TASK TO CARRY OUT:
Where the string "СТУДЕНТЕ" occurs in a line of the data below, that line should be copied.

RECORDS FOR THIS EXERCISE:
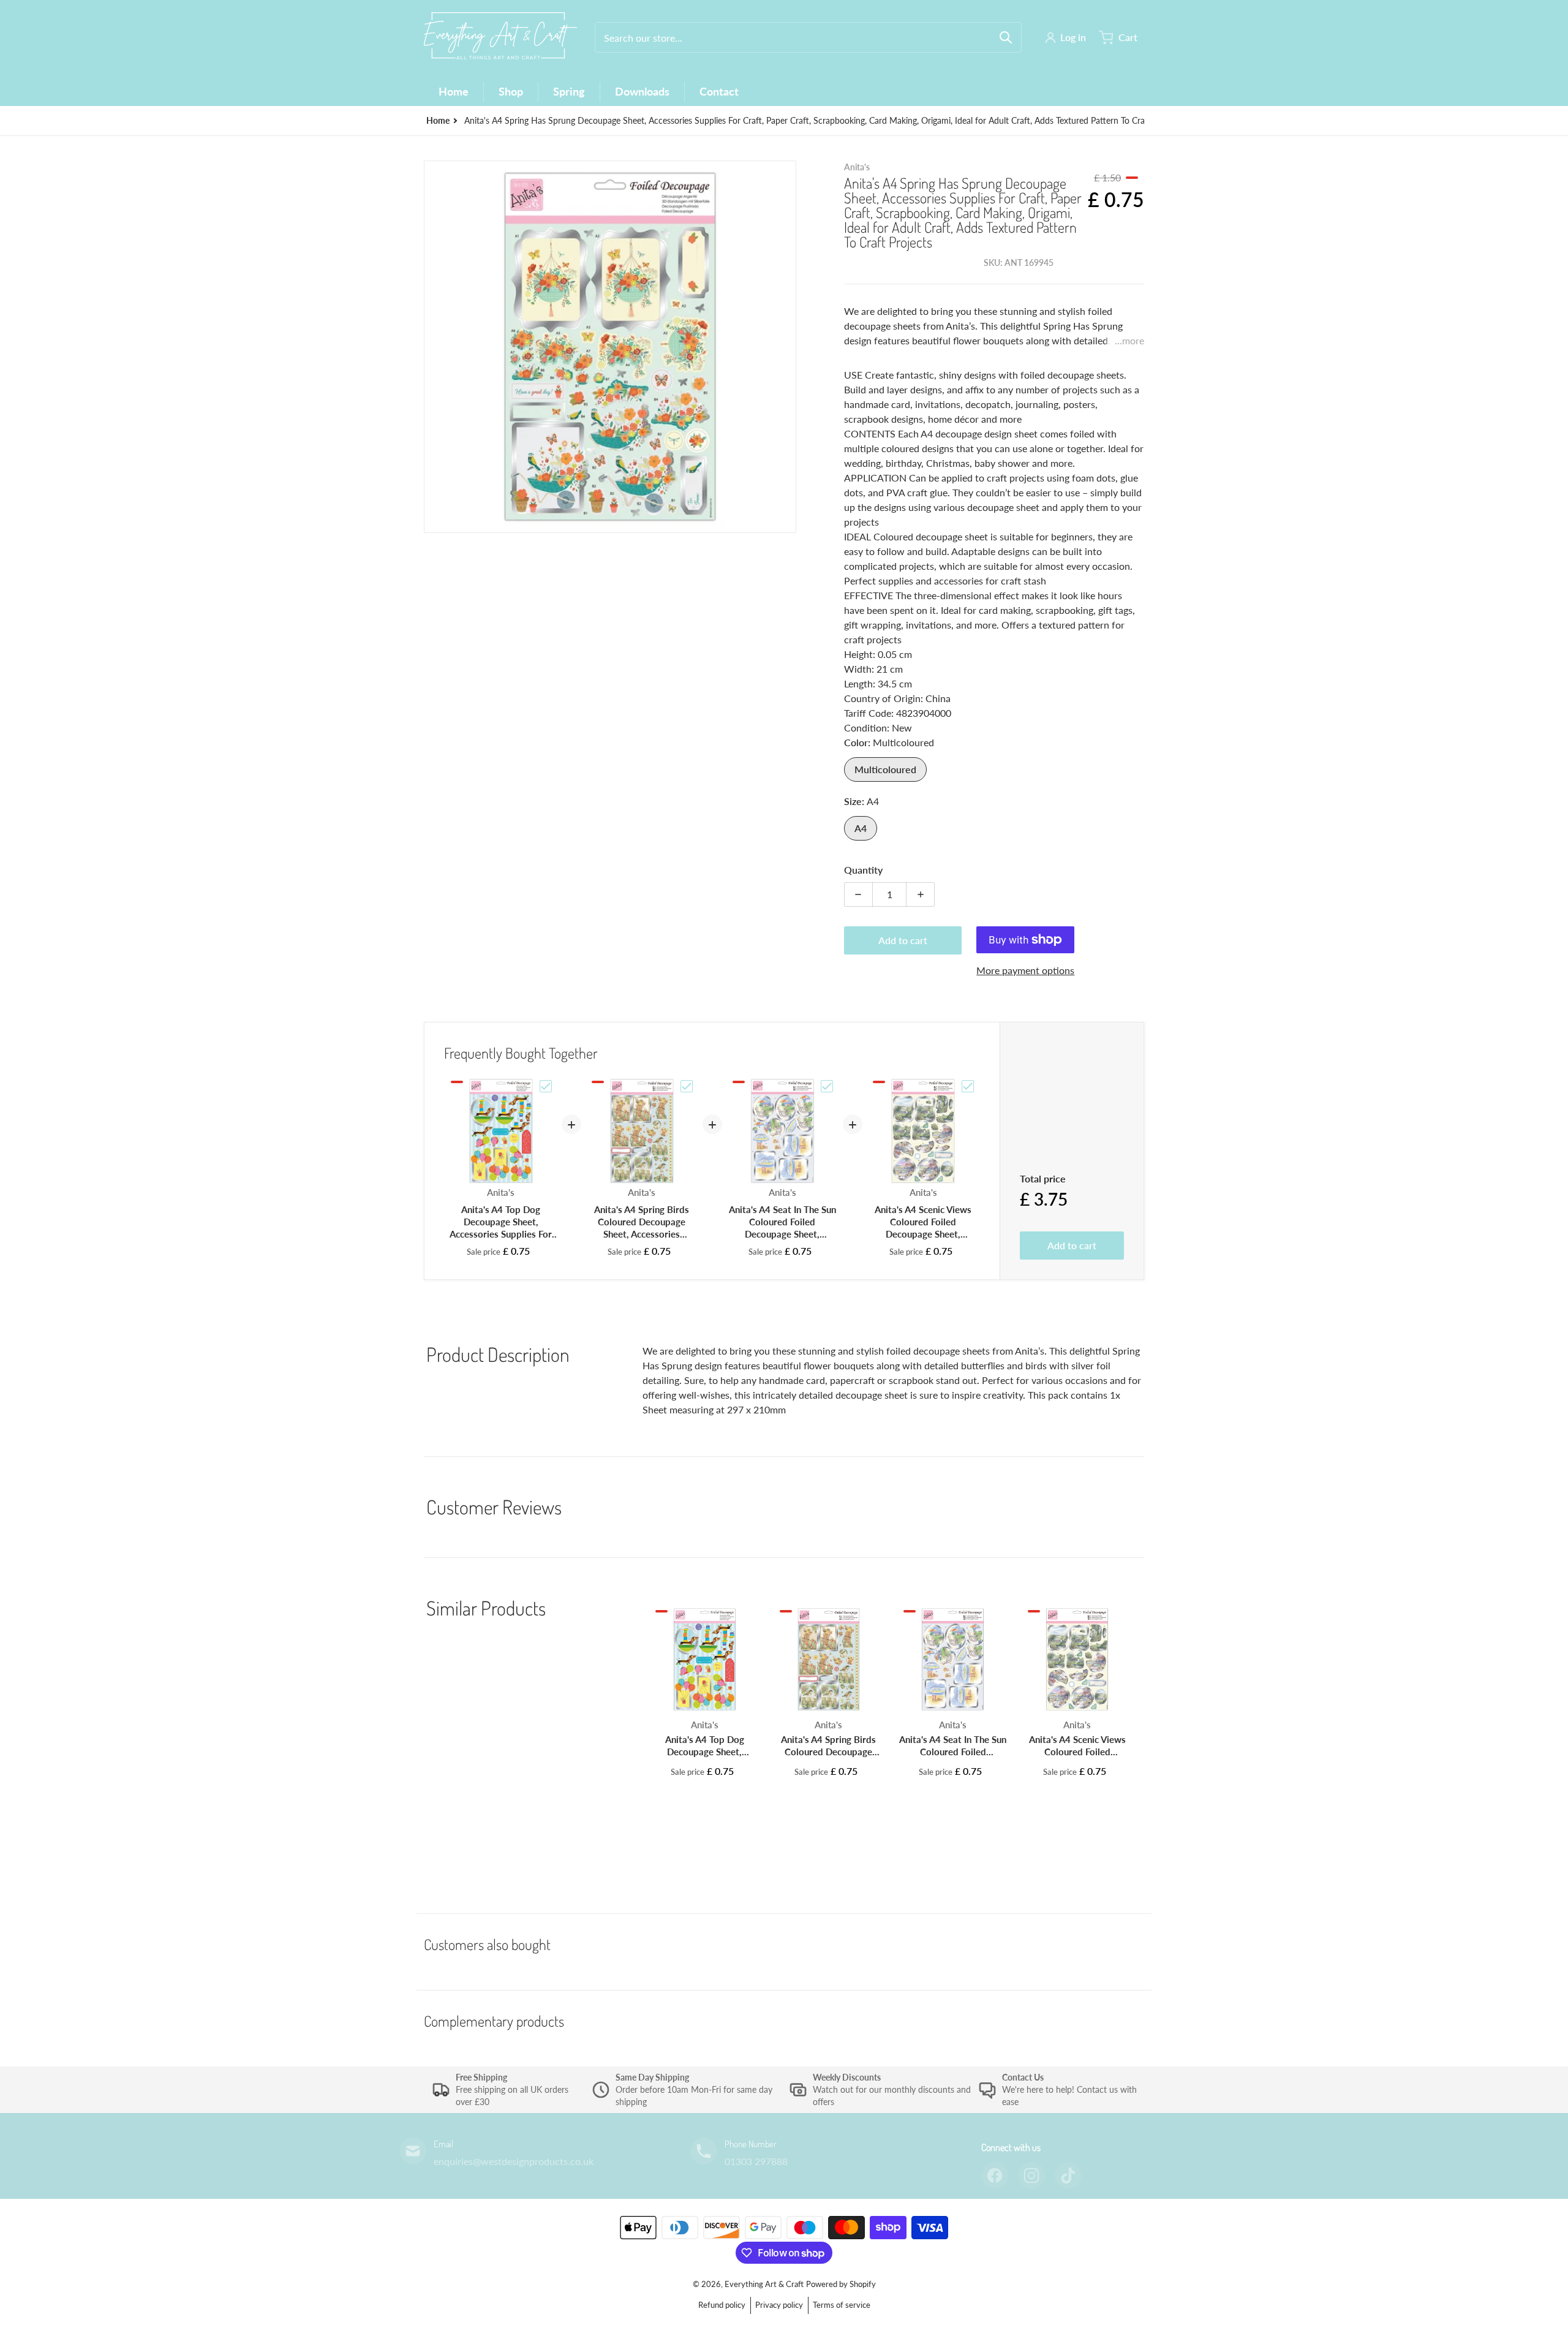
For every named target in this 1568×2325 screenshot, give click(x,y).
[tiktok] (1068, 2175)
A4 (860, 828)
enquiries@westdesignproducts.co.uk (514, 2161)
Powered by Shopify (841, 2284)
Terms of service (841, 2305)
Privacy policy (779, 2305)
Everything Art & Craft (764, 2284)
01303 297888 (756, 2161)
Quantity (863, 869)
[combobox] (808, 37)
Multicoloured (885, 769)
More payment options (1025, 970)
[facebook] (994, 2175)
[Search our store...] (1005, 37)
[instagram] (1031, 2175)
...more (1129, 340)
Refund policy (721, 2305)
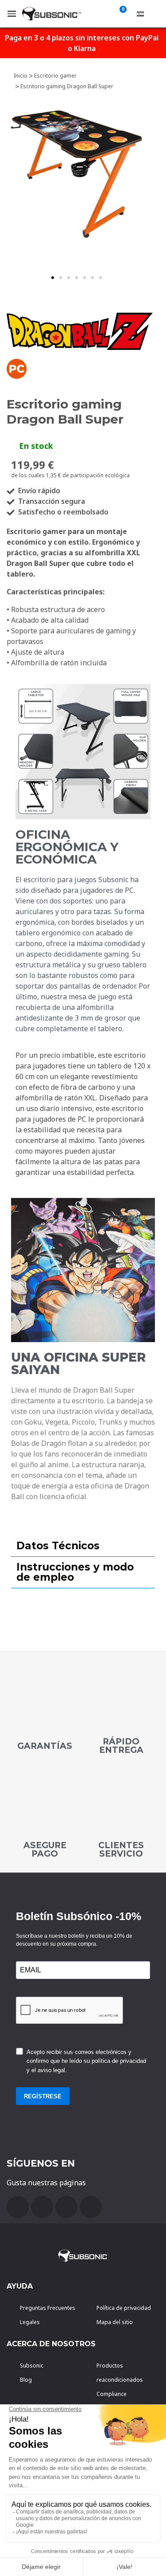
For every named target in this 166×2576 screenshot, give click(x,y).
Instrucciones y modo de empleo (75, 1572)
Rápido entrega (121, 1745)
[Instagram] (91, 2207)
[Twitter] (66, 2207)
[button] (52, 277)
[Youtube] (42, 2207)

--

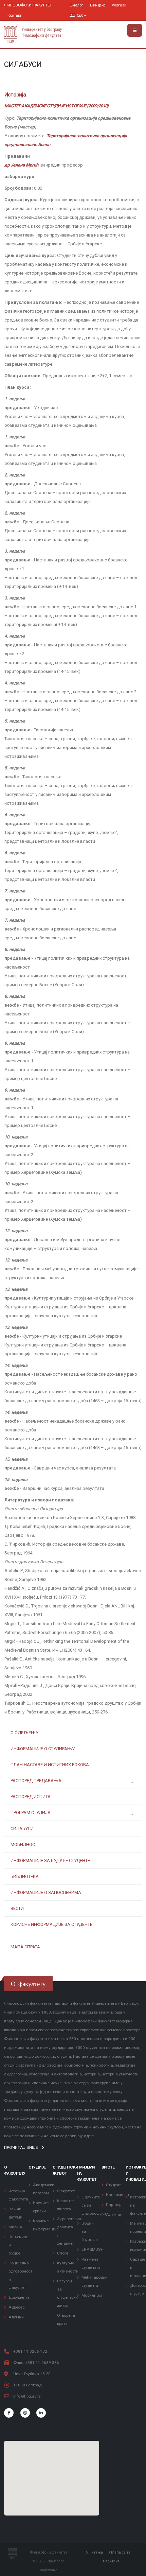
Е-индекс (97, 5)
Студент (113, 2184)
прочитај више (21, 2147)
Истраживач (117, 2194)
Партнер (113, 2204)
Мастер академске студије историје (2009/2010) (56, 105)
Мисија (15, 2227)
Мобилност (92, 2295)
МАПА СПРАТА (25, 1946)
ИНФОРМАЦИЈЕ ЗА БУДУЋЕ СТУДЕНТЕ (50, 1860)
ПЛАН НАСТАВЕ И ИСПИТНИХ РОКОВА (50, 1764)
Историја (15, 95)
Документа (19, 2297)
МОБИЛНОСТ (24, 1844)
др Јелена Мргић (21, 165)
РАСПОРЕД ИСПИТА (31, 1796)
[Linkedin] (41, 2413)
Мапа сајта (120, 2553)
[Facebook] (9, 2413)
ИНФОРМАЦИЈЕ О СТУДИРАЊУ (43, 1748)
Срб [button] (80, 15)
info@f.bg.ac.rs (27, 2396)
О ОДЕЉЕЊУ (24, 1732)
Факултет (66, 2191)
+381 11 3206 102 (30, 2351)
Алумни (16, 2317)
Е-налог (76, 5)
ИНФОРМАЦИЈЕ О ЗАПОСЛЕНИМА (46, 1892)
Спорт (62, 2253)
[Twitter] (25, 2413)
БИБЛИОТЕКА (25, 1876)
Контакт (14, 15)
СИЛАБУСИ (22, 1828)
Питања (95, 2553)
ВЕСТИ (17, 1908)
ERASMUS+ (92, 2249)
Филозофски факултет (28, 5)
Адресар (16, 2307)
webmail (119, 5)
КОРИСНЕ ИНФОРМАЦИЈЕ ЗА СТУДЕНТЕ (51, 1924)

TASK RESPONSE:
ИНФОРМАЦИЈЕ ЗА БУДУЋЕ СТУДЕНТЕ (50, 1860)
КОРИСНЕ ИНФОРМАЦИЈЕ ЗА СТУДЕНТЕ (51, 1924)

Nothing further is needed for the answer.